Last week marked the one-year anniversary of the collapse of Lehman Brothers and the beginning of Washington’s unprecedented intervention in our financial markets. Since then, the federal government has spent $180 billion bailing out insurance giant AIG, followed by government-imposed takeovers and mergers of some of our country’s largest banks and financial institutions, the controversial $700 billion bank bailout plan, and the $81 billion bailout of Detroit automakers. This means, within the last year, the federal government has spent almost $1 trillion of American taxpayers’ money bailing out those large financial institutions on Wall Street who made irresponsible choices, claiming these companies pose a systemic risk and are “too big to fail.”
Yet, rather than taking steps to ensure that “too big to fail” companies no longer posed such a massive risk to our financial system, the Obama administration has actually taken steps to make these companies even larger. After the Treasury Department strong-armed Bank of America into purchasing Merrill Lynch, and JP Morgan Chase into purchasing Bear Stearns, these two “superbanks” now hold more than $2 of every $10 deposited. And, combined, four of the largest financial institutions in the country — Bank of America, JP Morgan Chase, Wells Fargo, and Citigroup — issue one of every two mortgages and two of every three credit cards in this country.
Then came the $700 billion bailout. Rather than spending the money to purchase illiquid assets in an effort to free up credit and restore liquidity in the market as we were told, the Treasury Department used much of the first $350 billion allotted to bail out the largest financial institutions on the East and West coasts. And for the smaller banks that were also suffering from the credit crunch that was caused by many of those same financial institutions the Treasury bailed out? They were left to fend for themselves or to fail.

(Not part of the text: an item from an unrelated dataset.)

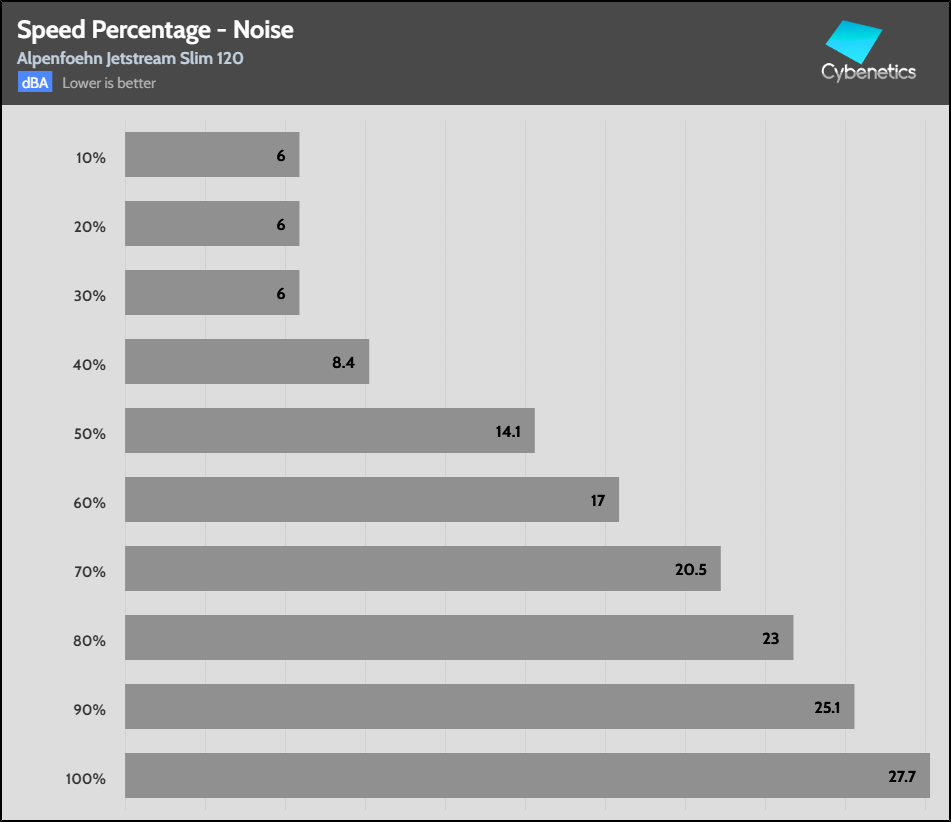Click the Lower is better label
Screen dimensions: 951x822
(109, 83)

As these massive financial conglomerates — propped up by billions of federal dollars — grow larger, the uneven playing field that already exists between large and small banks continues to expand.

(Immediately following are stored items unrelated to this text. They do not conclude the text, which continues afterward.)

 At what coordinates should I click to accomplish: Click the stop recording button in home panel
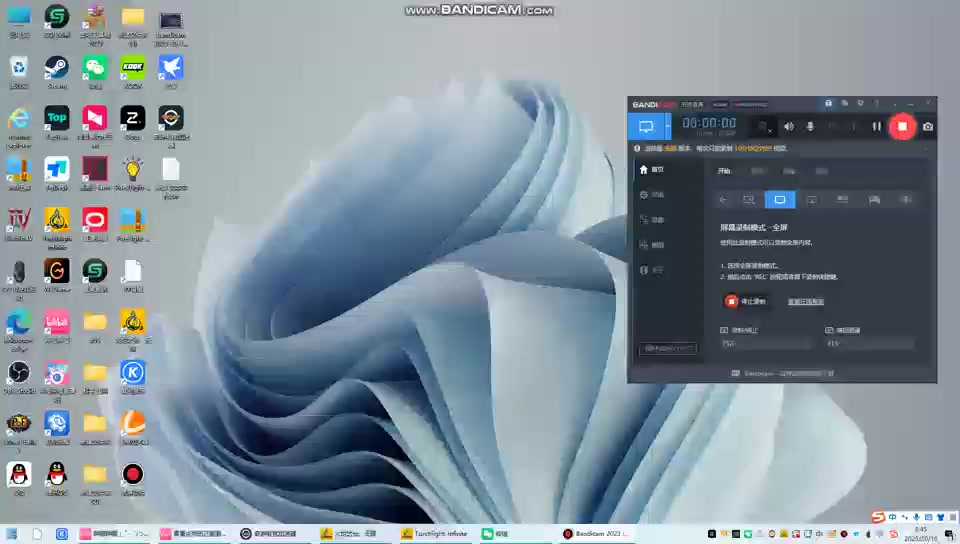(x=746, y=301)
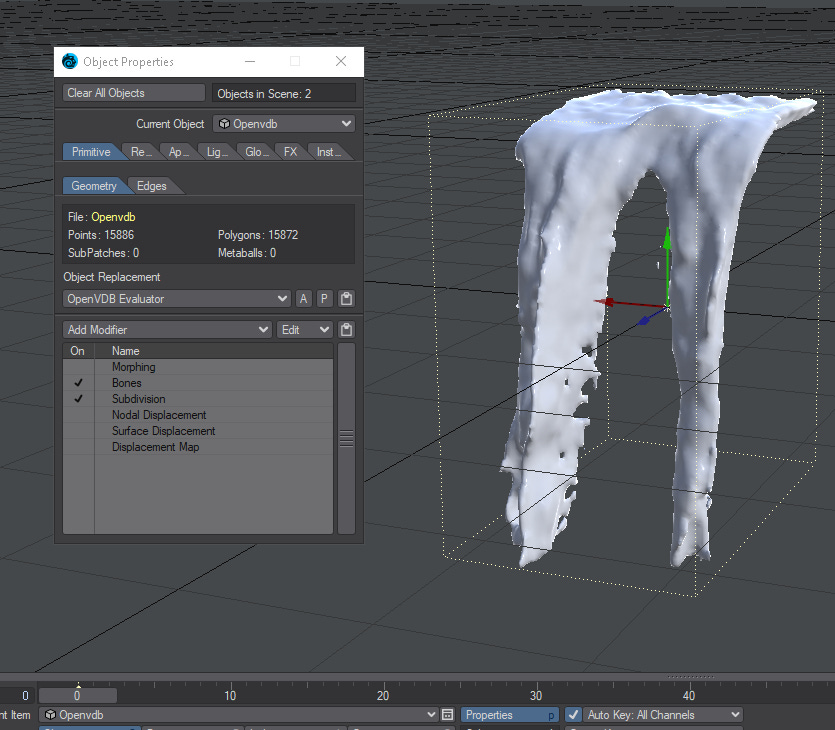
Task: Open the Current Object dropdown
Action: (284, 124)

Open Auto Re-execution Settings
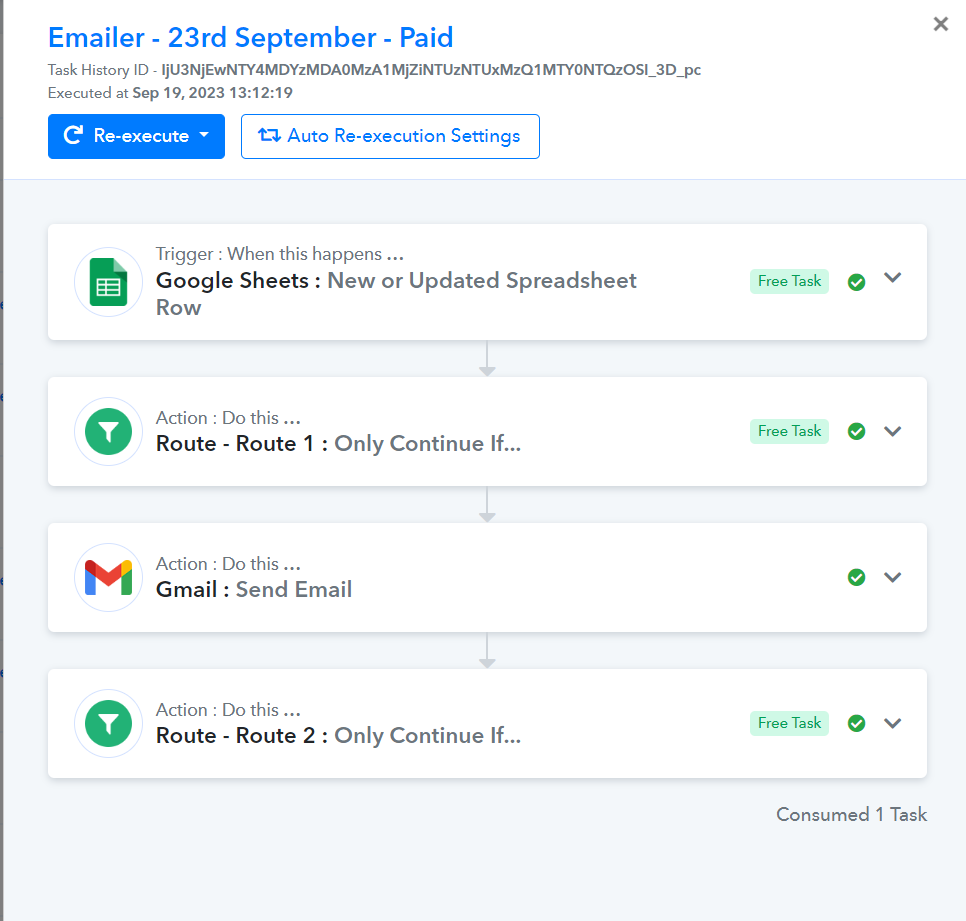pos(390,136)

To begin with, community banks were held responsible for the risky mistakes made on Wall Street by the Federal Deposit Insurance Company. As banks began to fail, the FDIC coffers began to clear. An emergency fee was assessed on all banks — even those who had very little to do with the current financial crisis and who have continued to serve their communities well through these troubled times.

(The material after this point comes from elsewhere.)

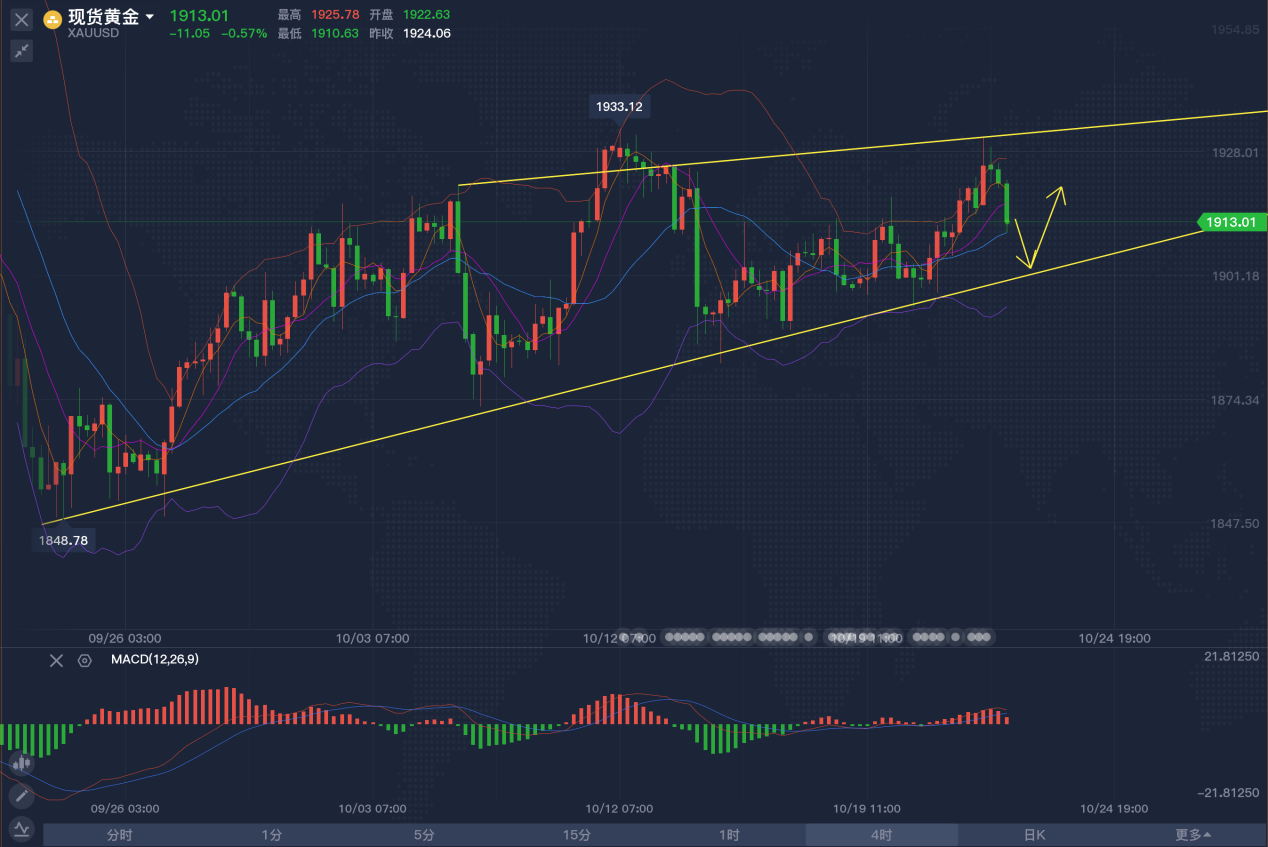Open MACD indicator settings hexagon icon
The image size is (1268, 847).
(85, 660)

And the FDIC announced earlier this month that it would substantially increase the fees banks pay to insure their holdings. While large financial institutions are more able to cushion the blow of these higher fees — especially since many are still operating on billions of dollars from the federal government — small, community banks will have a much more difficult time paying these new assessments.
In yet another move that will disproportionately harm small banks, House Financial Services Committee Chairman Barney Frank (D-Mass.) and President Obama recently announced their intentions to create the Consumer Financial Protection Agency. Don’t let this name mislead you. This dangerous piece of legislation will actually do more harm to consumers than good. The additional bureaucratic red tape, fees, and government intervention this agency will create will do nothing but decrease the availability of credit and increase the cost of goods and services. This agency will excessively burden local banks, which will have a much more difficult time than large financial institutions with handling the additional costs and regulations that will come with this new agency.
With all these additional fees and costs, community banks could be forced to raise the fees they charge their customers. This not only punishes their loyal customers; it can also make the banks less competitive within our financial system and could potentially drive some out of business all together.
I guess the Obama administration’s policy of “too big to fail” really means “too small to matter.”
If there is one thing my constituents made clear to me at the 18 town hall meetings I held during the month of August, it was this: Americans are tired of bailing out Wall Street. As a senior member of the House Financial Services Committee, I will continue to encourage President Obama and Chairman Frank to reconsider their approach to reforming our financial system. I do not deny that some changes within our system are necessary. However, when considering how best to approach reform, we must not sacrifice the health of our small institutions that did not cause the current crisis and are critical to our country’s economic recovery.
Lucas is a senior member of the House Financial Services Committee.